- A bit counter will be needed for both transmitting and receiving, if you're to be able to do them simultaneously. This takes another 8 bytes of memory, of course.
- While not necessary for the UART aspect, this code uses interrupts on two pins of P1. Any output on GPIO, even if interrupts are disabled for the pin, will set the corresponding bit of P1IFG on a rising or falling edge, depending on the setting of the corresponding bit in P1IES. Because the two LEDs are being used, any time the LED is turned on we have a rising edge on that GPIO, which sets the bit in P1IFG. The method used in this code to deal with P1 interrupts fails in those cases, since P1IFG would not be exactly P1RX or BTN1. To fix this, a mask is introduced so the switch statement in the P1 ISR only considers the bits for P1RX and BTN1, ignoring any others set bits of P1IFG. There is one disadvantage to this particular scheme: if the UART receives a start bit at the same time as a button press occurs, one or both will be ignored (depending on the order and timing of the two events).
- A new function is introduced to encapsulate sending a string of characters over UART. This function makes use of a pointer, allowing us to write new values to the variable message. Be aware that other values in RAM could be overwritten if you're not careful. Also, the function assumes a message length of exactly 16 characters, and will print garbage (or remnants of the last message) if you write a shorter message. A longer message will be truncated.
- Because the DCO is executing commands at a faster rate than the transmission, a short delay of bit_time is added to tx_byte(). This delay lets the transmission start before returning control to the main() function. Without it, the code could call tx_byte() again before transmitting actually starts, changing the value of TXBuffer before it has a chance to get sent.
The transceiver code can be found in uartTXCVRG2231.c. I've added a few features to demonstrate the full-duplex capability of the transceiver. The commands 'r', 'g', and 'z' are retained from the receiver tutorial. To this has been added 'c', which prints a continuous message until another command (eg. 'z' to sleep) is sent. Note that the command can be sent in the midst of a byte transmission and still work, since the receiver is operating on a separate timer/interrupt configuration. I verified this to be the case using my logic analyzer, and found that a command was correctly received even while starting in the middle of a transmission.
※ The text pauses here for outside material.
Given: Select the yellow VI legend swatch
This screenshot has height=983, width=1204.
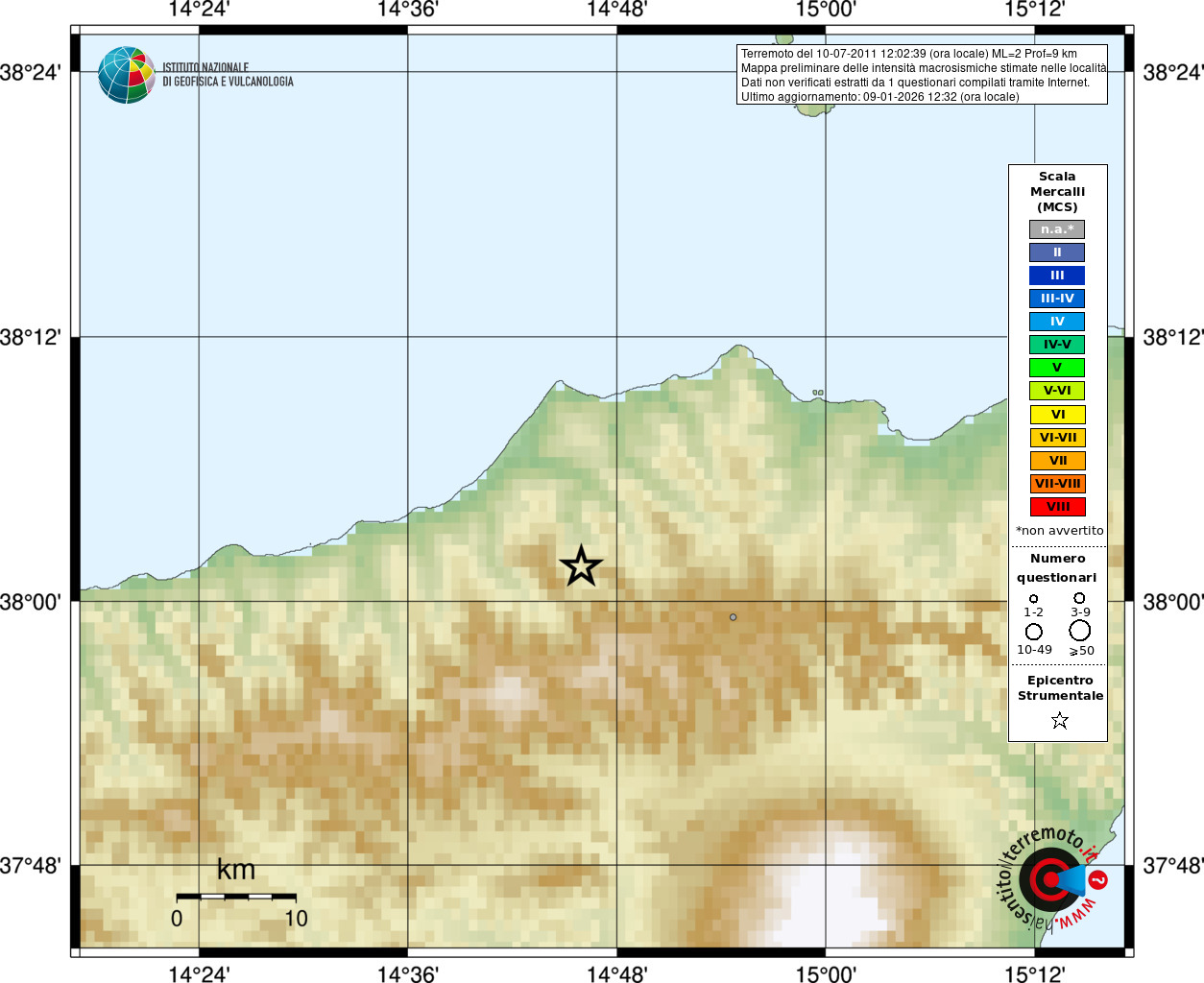Looking at the screenshot, I should pos(1057,415).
In addition to the 'c' command, another command is set from a button press (using a non-keyboard ASCII character 0xAF), and can be done at any time, showing that the code can also work with physical interface interrupts as well as the serial transmission of commands. The button will also stop the continual printing of a 'c' command as well, as it also resets the command variable to 'z'.
Remember to use 9600 baud transmission and to configure CCS to build and link to the header file with the UART calibration, as well as not erase the information memory segment containing the UART DCO calibration.
And with that, we've reached the conclusion of what I'll term as the "basic" tutorials for the MSP430. A big "Thank you!" to all of you; I've received numerous notes of encouragement from many of my readers, and it's been very helpful. This project and blog have been a great deal of fun, and wer a key addition to the training I received as a Ph.D. student. This isn't the end of the blog, of course. I'll be back with more advanced tutorials, and, more importantly, examples of scientific measurements and experiments done with the MSP430. In fact, my next post will start describing a project I've had in mind for a while. In the mean time, I will start recompiling these first 18 tutorials into a single volume. I have as-yet to decide just how it would be distributed, and exactly what form it would take. In any case, I hope all of you stay with me and enjoy exploring the MSP430.